An occasional essay, meant to inflame interesting discussion.
0-based and 1-based arrays
--------------------------
In a typical 0-based array, the allowable index range is from 0 to n -
1.
In a typical 1-based array, the allowable index range is from 1 to n.
0-based arrays are compulsory in C, and hence in Mac Toolbox calls.
1-based arrays are compulsory in Fortran and its derivatives such as
MatLab, and in some scripting languages.
Some languages, such as VisualBasic, allow a choice of 0- or 1-based.
Some languages, such as Pascal, allow upper and lower array bounds to
be any integer or (almost) any scalar.
Arrays in FB and C
------------------
FB's arrays are 0-based, but with an extra element. Storage is reserved
for 1 more element than the stated size. The declaration
dim as long myArray(10)
reserves memory for the 11 elements myArray(0) through myArray(10).
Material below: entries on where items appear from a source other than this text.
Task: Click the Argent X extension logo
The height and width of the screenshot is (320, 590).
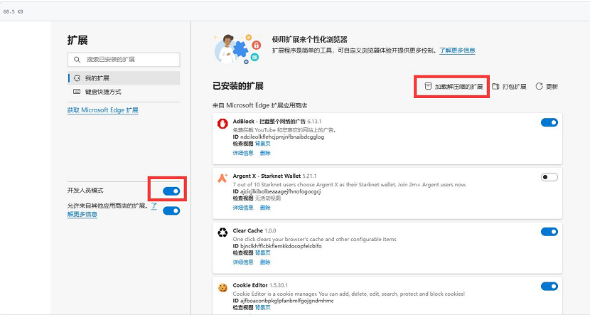Action: [x=222, y=178]
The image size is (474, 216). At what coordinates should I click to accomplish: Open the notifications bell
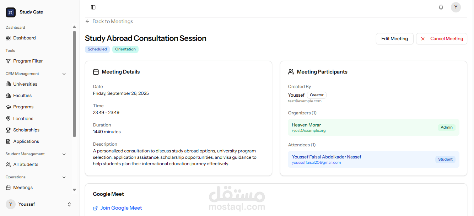(x=441, y=7)
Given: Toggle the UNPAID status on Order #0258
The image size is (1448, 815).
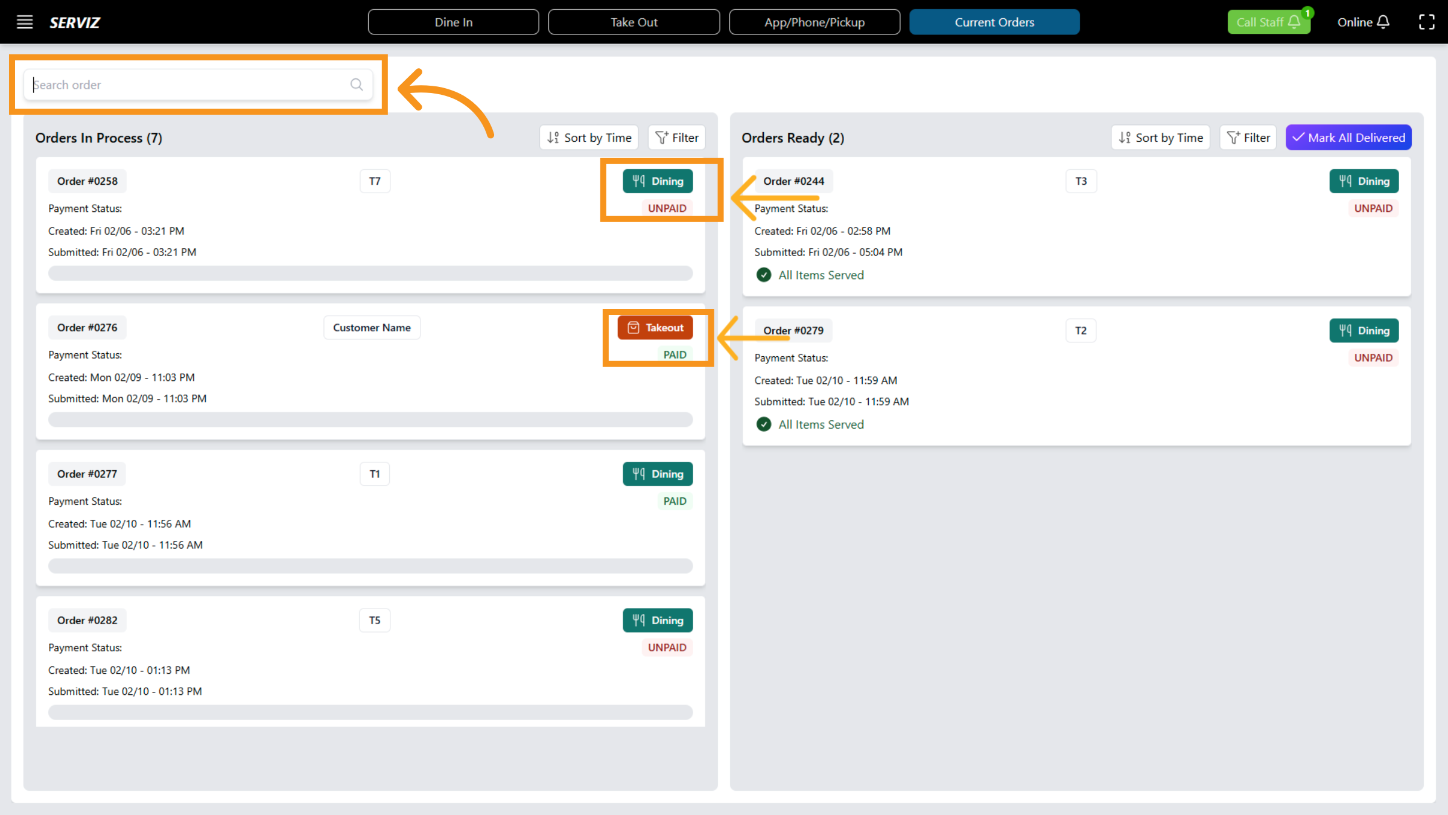Looking at the screenshot, I should 667,208.
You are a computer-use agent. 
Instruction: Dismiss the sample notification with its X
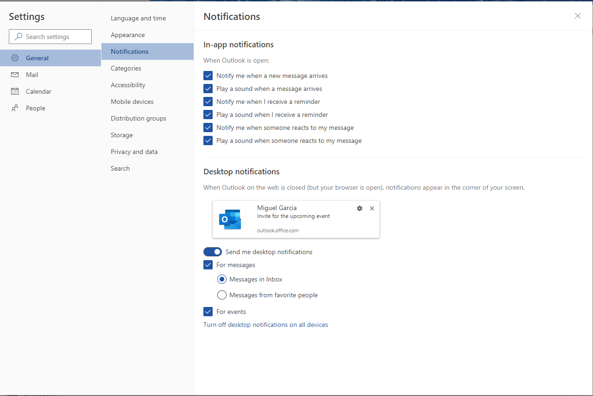(372, 208)
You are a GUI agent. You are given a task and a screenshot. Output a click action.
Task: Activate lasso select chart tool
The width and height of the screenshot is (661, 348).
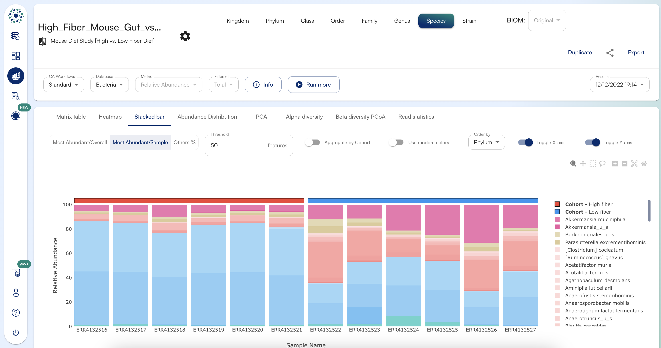click(x=602, y=163)
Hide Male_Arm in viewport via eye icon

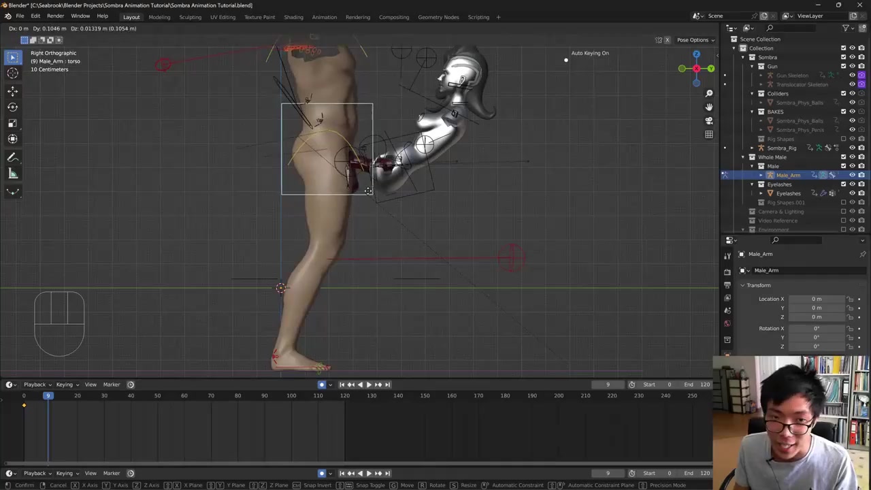(852, 175)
The allowable index range is from 0 to n. This unusual definition may
have been chosen -- many years ago -- so that simple programs could be
written with either 0-based code or 1-based code.
Arrays in C are typical 0-based. The declaration
int myArray[10];
reserves memory for the 10 elements myArray[0] through myArray[9].
The allowable index range is from 0 to n - 1.
Failure to understand this difference between FB and C is responsible
for many FB bugs. Commonly they arise in the course of
- passing an array to a Toolbox function, or
- translating a C struct or Toolbox function declaration into FB.
The outcome is often a nasty kind of "off-by-one" error, in this case
reading or writing an element that lies just outside the array's
declared bounds.
The effects of accessing an out-of-bounds array element are undefined.
This kind of bug may cause an immediate crash (if you're lucky) or
random bad behaviour (if you're not). It can be quite a challenge to
debug random crashes of a program that otherwise seems to work
properly.
1-based and 0-based code in FB
------------------------------
Some programmers write 1-based code in FB. In so doing they ignore the
0th element and take advantage of FB's "extra" array element.
_maxSize = 100
dim as long myArray(_maxSize)
dim as long j, n
n = something // 0 ≤ something ≤ _maxSize
long if ( n != 0 )
for j = 1 to n
// do something with myArray(j)
next
end if
Every sensible programmer turns on Array bounds checking (at least
during development), because it can catch so many easily-fixed
blunders. With the 1-based convention above, it would in general be a
bug if the program accessed myArray(0), but the bounds-checker cannot
flag that error.
I have found that overall I make fewer programming mistakes if I
consistently treat FB's arrays as 0-based.
_maxSize = 100
dim as long myArray(_maxSize)
dim as long j, n
n = something // 0 ≤ something ≤ _maxSize
j = 0
while ( j < n )
// do something with myArray(j)
j++
wend
The code can access myArray(0) through myArray(99), but not the "extra"
hundred-and-first element myArray(100). Although the presence of the
extra element is often harmless, I prefer (when I remember) to
eliminate it by declaring:
dim as long myArray(_maxSize - 1)
With that declaration, the compiler-inserted array bounds-checking code
is reliable. Both the compiler and I agree that the array contains
exactly 100 accessible elements, and any transgression beyond the
bounds will be flagged at runtime.
For an entertaining discussion of the 0-based 1-based issue, see
<http://c2.com/cgi/wiki?ZeroAndOneBasedIndexes>
Robert P.